Why a UC Davis Entomology Lab Is Pursuing Human Health Issues

While in the U.S. Army, UC Davis distinguished professor Bruce Hammock worked as medical officer in a burn clinic.  His mother served 15 years as a nurse in a children's hospital burn center.

Hammock, who now holds a joint appointment with the Department of Entomology and Nematology and the UC Davis Comprehensive Cancer Center, knows too well what fire can do to victims.

So do other members of the Hammock lab and the Department of Surgery, University of Cincinnati College of Medicine (UC CoM).

They've just published research in the Proceedings of the Natural Academy of Sciences detailing their discovery of a key regulatory mechanism in inflammation that may lead to resolving inflammation in burn patients, as well as sepsis, cancer and COVID patients.

Basically, they discovered a pathway that regulates the immune response after infection or injury, such as burns. Dysregulation of this pathway could differentiate those who are at risk of fatal sepsis or help identify targets to resolve this unregulated inflammation.

“We are very excited about the findings in this paper and the far-reaching impacts it could have on understanding a key regulatory step in the immune response,” said co-lead author and researcher Cindy McReynolds of the Hammock lab and director of research at EicOsis, a Davis-based company founded by Hammock. Hammock, the corresponding author of the publication, has been involved in enzyme research for more than 50 years.

The eight-member team, using a rodent model, found that the metabolites of linoleic acid formed by the enzyme, soluble epoxide hydrolase (sEH), drive deleterious inflammation after injury. These metabolites, known as lipid mediators, regulate inflammation, blood pressure and pain. Drugs that inhibit the sEH enzyme and resolve inflammation could lead to a better patient outcome. 

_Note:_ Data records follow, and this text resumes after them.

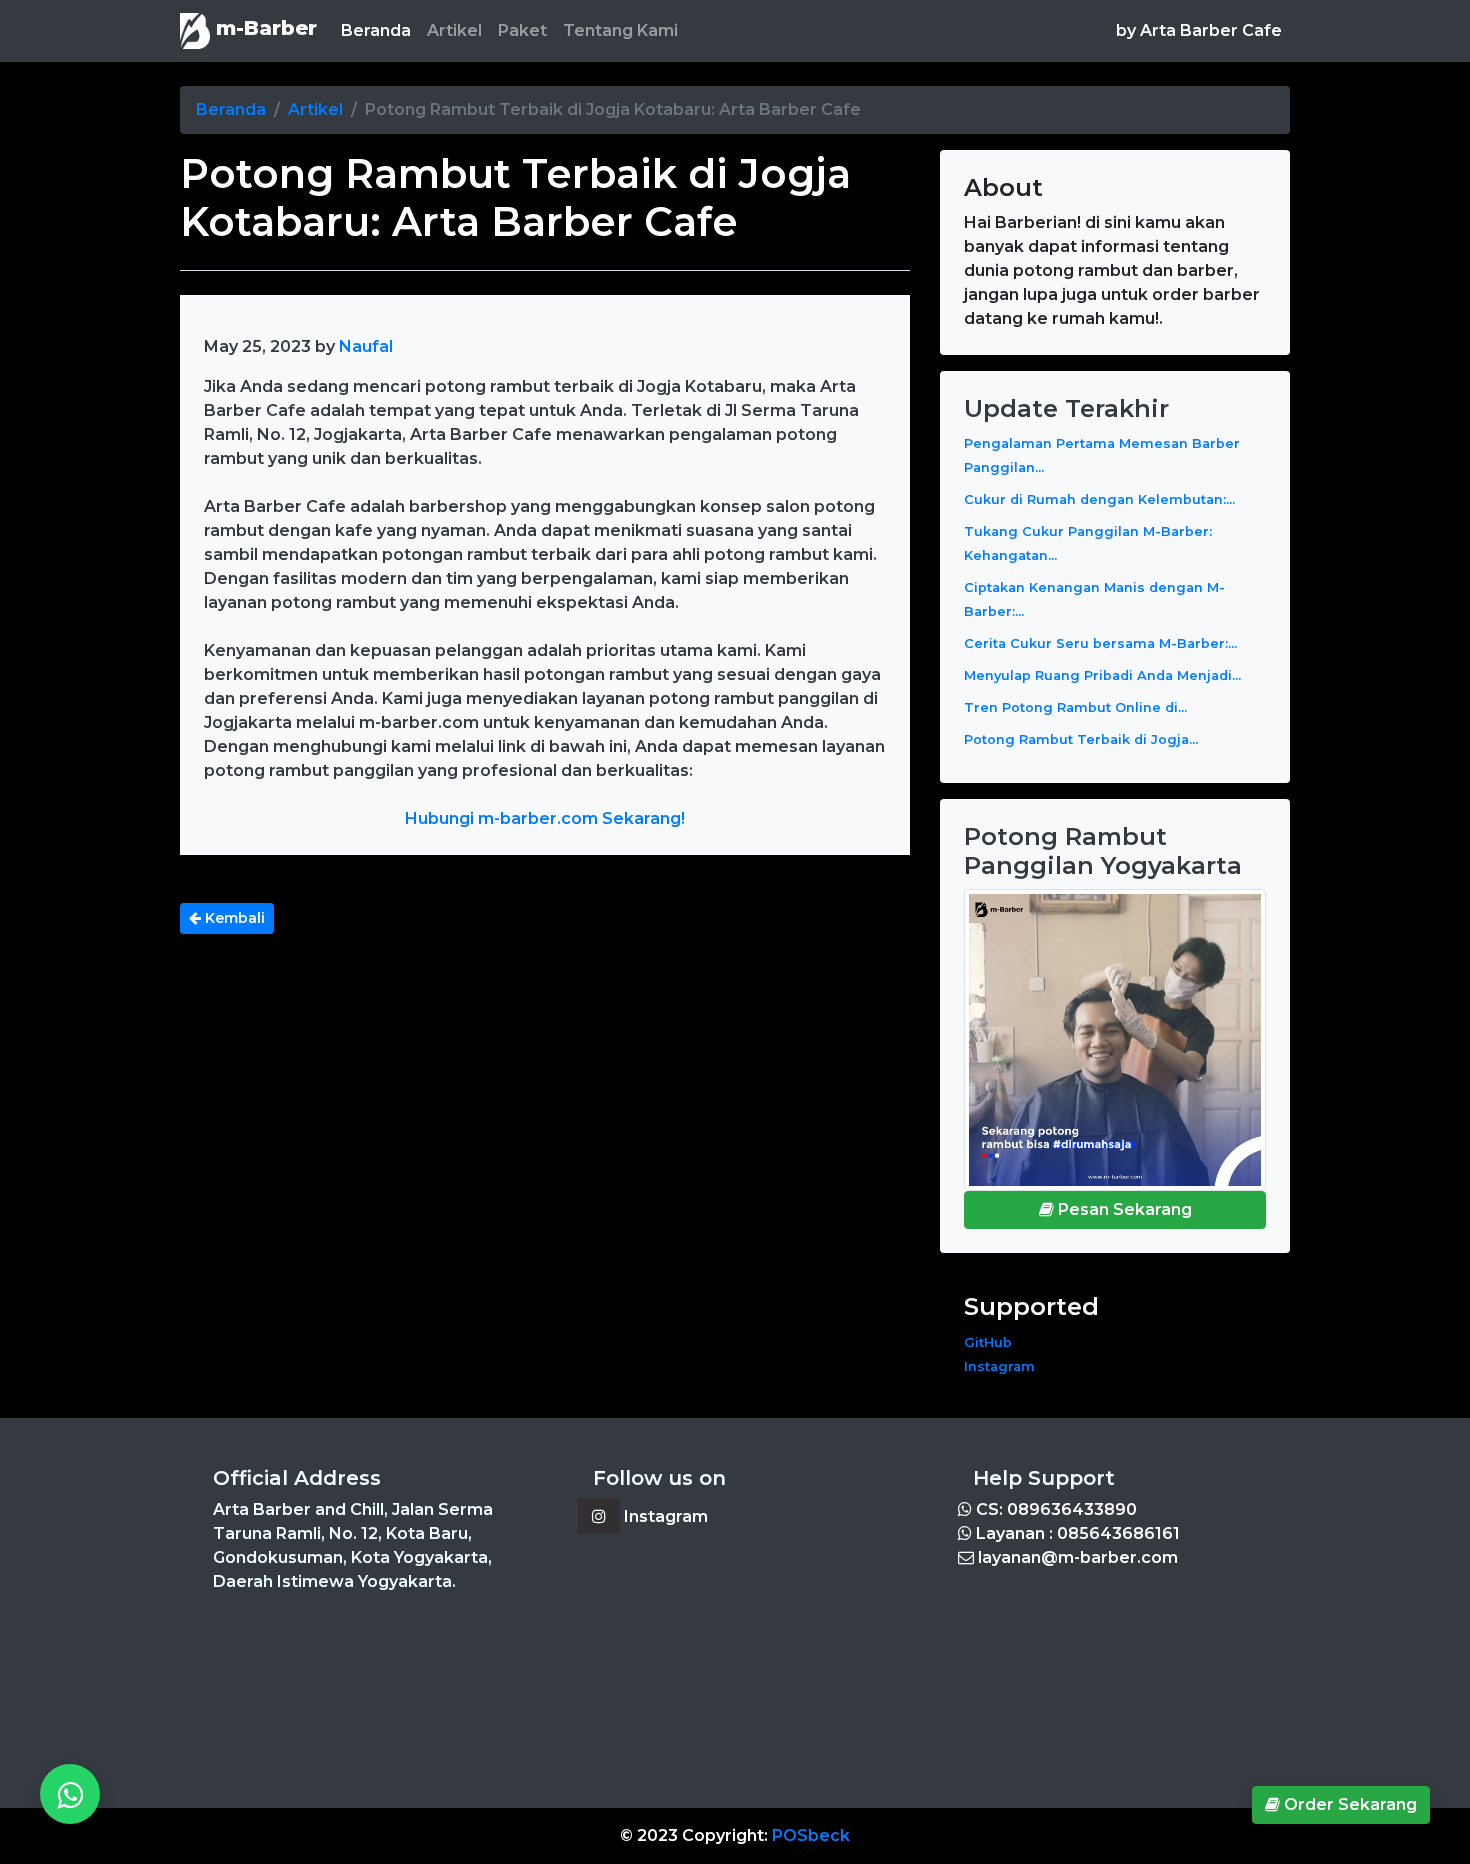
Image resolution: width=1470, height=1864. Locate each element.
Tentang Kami (620, 30)
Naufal (366, 346)
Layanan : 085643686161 (1076, 1533)
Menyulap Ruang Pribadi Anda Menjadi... (1102, 675)
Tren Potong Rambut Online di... (1075, 707)
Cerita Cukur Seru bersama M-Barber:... (1100, 643)
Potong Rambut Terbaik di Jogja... (1081, 739)
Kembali (233, 918)
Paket (522, 30)
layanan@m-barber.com (1076, 1557)
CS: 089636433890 (1054, 1509)
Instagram (999, 1366)
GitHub (988, 1342)
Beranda (380, 30)
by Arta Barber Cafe (1199, 30)
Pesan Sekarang (1123, 1209)
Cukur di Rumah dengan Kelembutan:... (1099, 499)
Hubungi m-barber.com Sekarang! (545, 818)
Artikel (454, 30)
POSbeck (811, 1835)
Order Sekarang (1348, 1804)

“This dysregulation has fatal consequences in serious diseases such as COVID, cancer, sepsis, burn, where fatality rates can be as high as 40 percent in severe cases,” she said. “An understanding of these pathways can help identify patients at risk of developing serious disease or identify new therapeutic targets for treatment.”  

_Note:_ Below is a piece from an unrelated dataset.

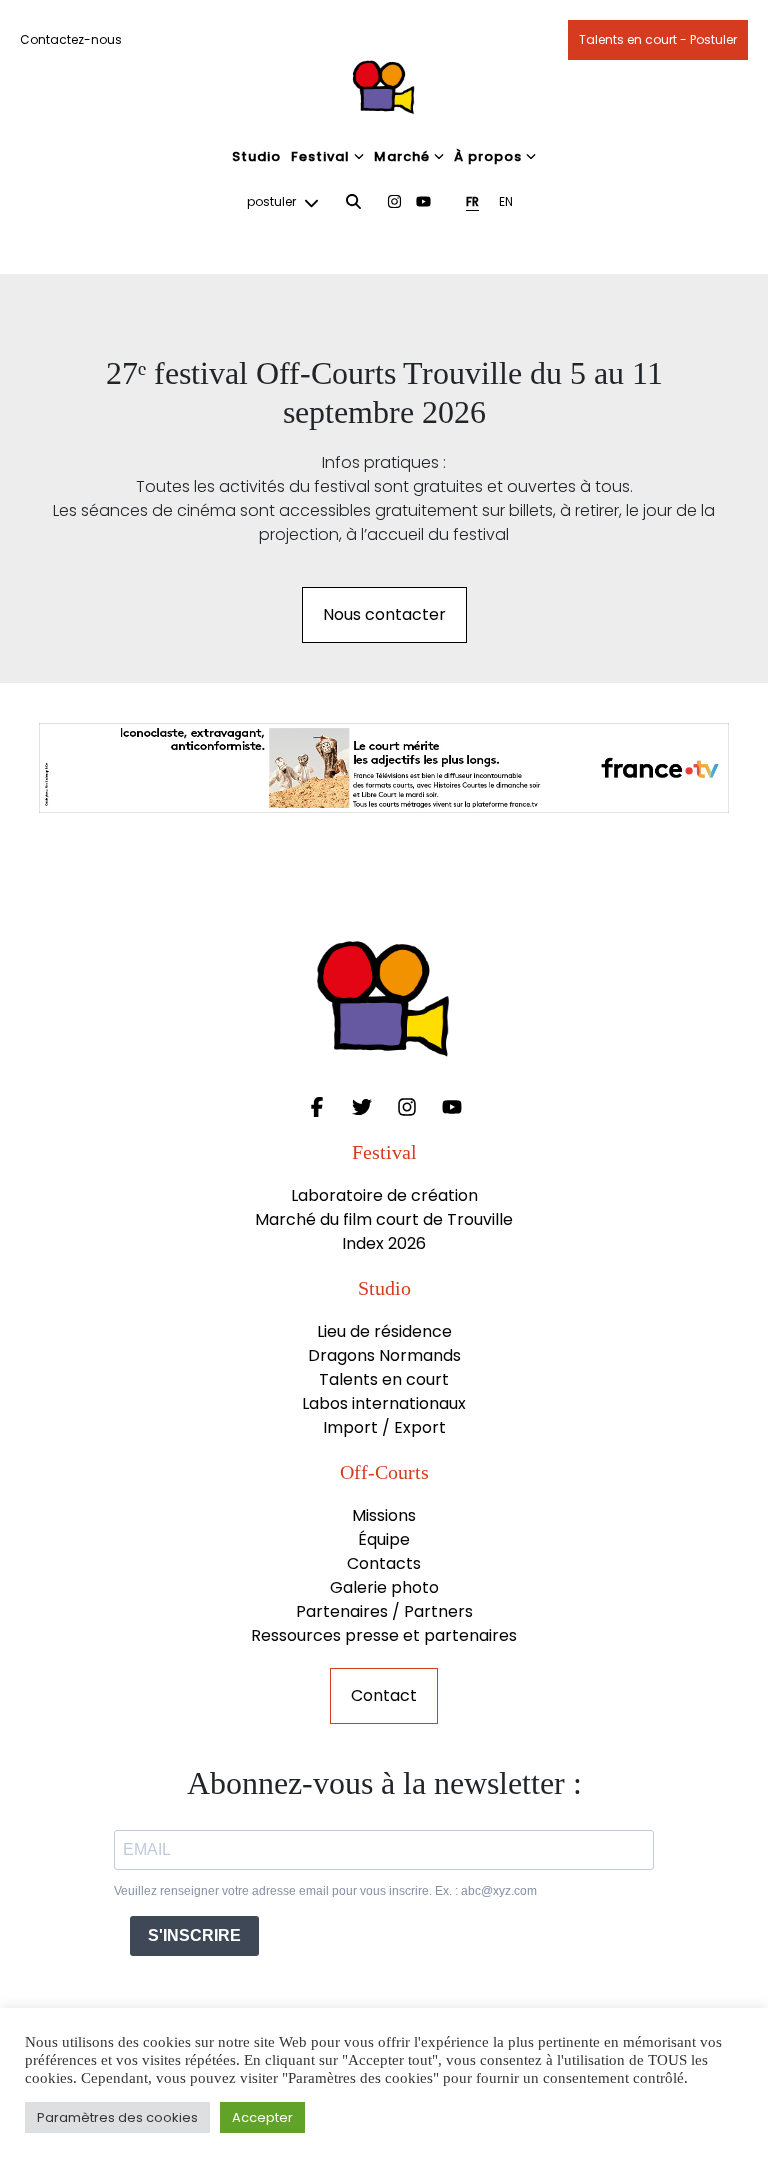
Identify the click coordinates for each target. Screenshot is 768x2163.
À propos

“The immunological disbalance we see in many cases of severe burn injury, trauma and sepsis pose a huge clinical challenge as we lack the understanding of how to diagnose and treat it,” said co-lead author Dr. Christian Bergmann, formerly with UC CoM's Department of Surgery and now headquartered in Germany with the University of Ulm's Department of Trauma Surgery, Hand, Plastic and Reconstructive Surgery. “With this work, we reveal an important mechanism how immune cells are functionally disabled by sEH-derived metabolites of linoleic acid.” 

 The research, titled "sEH-Derived Metabolites of Linoleic Acid Drive Pathologic Inflammation while Impairing Key Innate Immune Cell Function in Burn Injury,” is co-authored by Debin Wan, formerly of the Hammock lab and now a scientist at Escape Bio, San Francisco; Nalin Singh of the Hammock lab; and three UC CoM researchers: Charles Caldwell, professor and director, Division of Research, Department of Surgery; Dorothy Supp, adjunct professor in the Department of Surgery and a scientific staff member at Shriners Children's Ohio; and Holly Goetzman, principal research assistant in the Caldwell lab.

It's a complicated research project, but a crucial one to help humanity.

And that's what EicOsis is all about, as well.  Hammock founded EicOsis in December 2011 to advance novel, safe and effective oral treatments for patients suffering from pain and inflammation. The LLC is developing a new class of oral non-narcotic analgesics based on inhibition of the soluble epoxide hydrolase enzyme. Human clinical trials are underway to test the drug candidate, EC5026, a first-in-class, small molecule that potently inhibits sEH. The sEH inhibitors have already shown to be effective for inflammatory and neuropathic pain in animals, with no apparent adverse or addictive reactions.